* _EXTRACT PROVIDED_
PCORI-Funded Study Advises Patient Preference When Treating Prostate Cancer

JAMA study highlights need for considering patient preferences when choosing between treatment options for prostate cancer.

Comparing the immediate and long-term impact of radical prostatectomy, external beam radiotherapy, brachytherapy, and active surveillance, a study published in JAMA recommends consulting patients on their individual preferences prior to making a treatment decision.

The study enrolled 1141 men (median age between 66 and 67 years) who were newly diagnosed with prostate cancer and compared their quality of life (QOL) following the 3 treatment options with active surveillance. The men—a majority (77% to 80%) of whom were white—were enrolled within 5 weeks of their diagnosis, between January 2011 through June 2013. QOL was assessed using Prostate Cancer Symptom Indices, pretreatment and at 3, 12, and 24-months post treatment. The instrument helps quantitate sexual dysfunction, urinary obstruction and irritation, urinary incontinence, and bowel problems (0 being normal function and 100 being maximum dysfunction).

A majority of men (469, 41.1%) underwent radical prostatectomy, followed by 314 (27.5%) who chose active surveillance, and 249 (21.8%) underwent external beam radiotherapy. A much smaller number (109, 9.6%) were treated with brachytherapy. The mean baseline scores for the group were:

  • 41.8 to 46.4 for sexual dysfunction
  • 20.8 to 22.8 for urinary obstruction and irritation
  • 9.7 to 10.5 for urinary incontinence
  • 5.7 to 6.1 for bowel problems

By 3 months, the mean sexual dysfunction scores worsened for men undergoing radical prostatectomy (36.2 [95% CI, 30.4-42.0]), external beam radiotherapy (13.9 [95% CI, 6.7-21.2]), and brachytherapy (17.1 [95% CI, 7.8-26.6]), when compared with men on active surveillance. Additionally urinary incontinence scores at 3 months were worse in men who chose radical prostatectomy (33.6 [95% CI, 27.8-39.2]), compared with active surveillance. Scores for urinary obstruction and irritation were higher with external beam radiotherapy (11.7 [95% CI, 8.7-14.8]) and brachytherapy (20.5 [95% CI, 15.1-25.9]), while and bowel symptoms were worse with external beam radiotherapy (4.9 [95% CI, 2.4-7.4]).

* _ACTIVITIES_
#1 According to the prostate cancer study report, how many newly diagnosed men did the study enroll?
#2 Say whether each statement agrees with the prostate cancer study report. For each, answer yes or no and quote the deciding words.
(a) Active surveillance was the treatment most men chose.
(b) Quality of life was assessed at 3, 12, and 24 months after treatment.
(c) On the symptom indices, a score of 0 means maximum dysfunction.
#3 Continue the prostate cancer study report from where it stops.

* _SOURCE MATERIAL_

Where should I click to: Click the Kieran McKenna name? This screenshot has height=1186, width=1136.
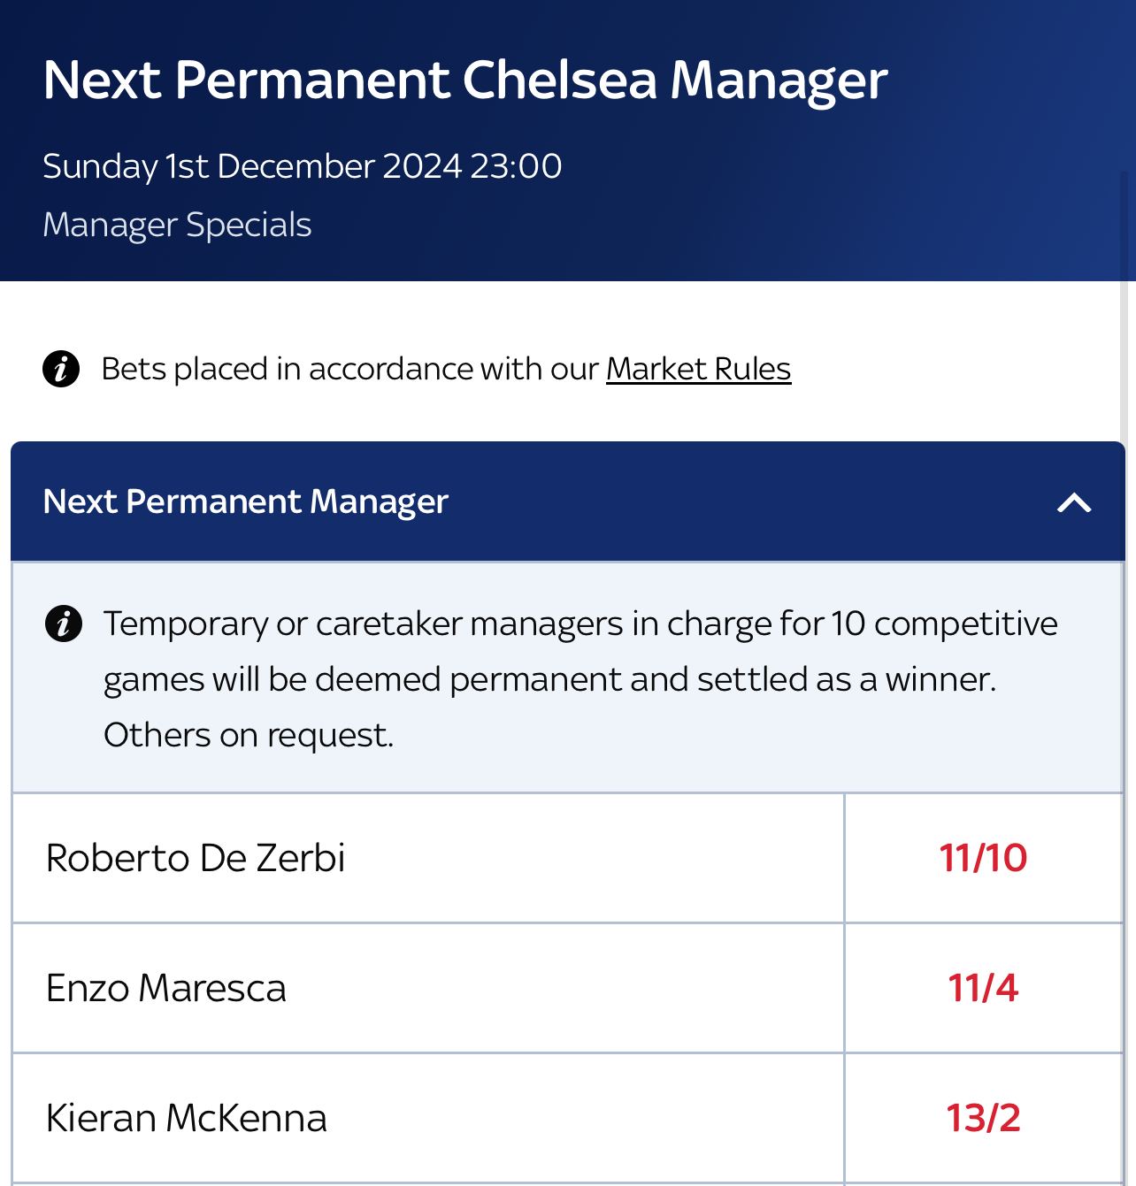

* _ANSWER LIST_
#1 1141 men

#2
(a) No: "A majority of men (469, 41.1%) underwent radical prostatectomy, followed by 314 (27.5%) who chose active surveillance"
(b) Yes: "pretreatment and at 3, 12, and 24-months post treatment"
(c) No: "0 being normal function and 100 being maximum dysfunction"

#3
Importantly, however, the effects plateaued out by 24 months, such that the mean scores were not very different among the treatment groups versus active surveillance.

The comparative effectiveness method used in this study shows that contemporary treatment options were associated with distinct patterns of QOL changes, the authors write. The authors recommend that this information should be considered, and patients be consulted about their preferences, prior to making treatment decisions for prostate cancer.

Joe V. Selby, MD, MPH, executive director of the Patient-Centered Outcomes Research Institute (PCORI), included this study in his research blog on the PCORI website, highlighting the payback to the healthcare community from PCORI-funded research studies.

Reference

Chen RC, Basak R, Meyer AM, et al. Prostatectomy, external beam radiotherapy, brachytherapy, or active surveillance and patient-reported quality of life among men with localized prostate cancer. JAMA. 2017;317(11):1141-1150. doi: 10.1001/jama.2017.1652.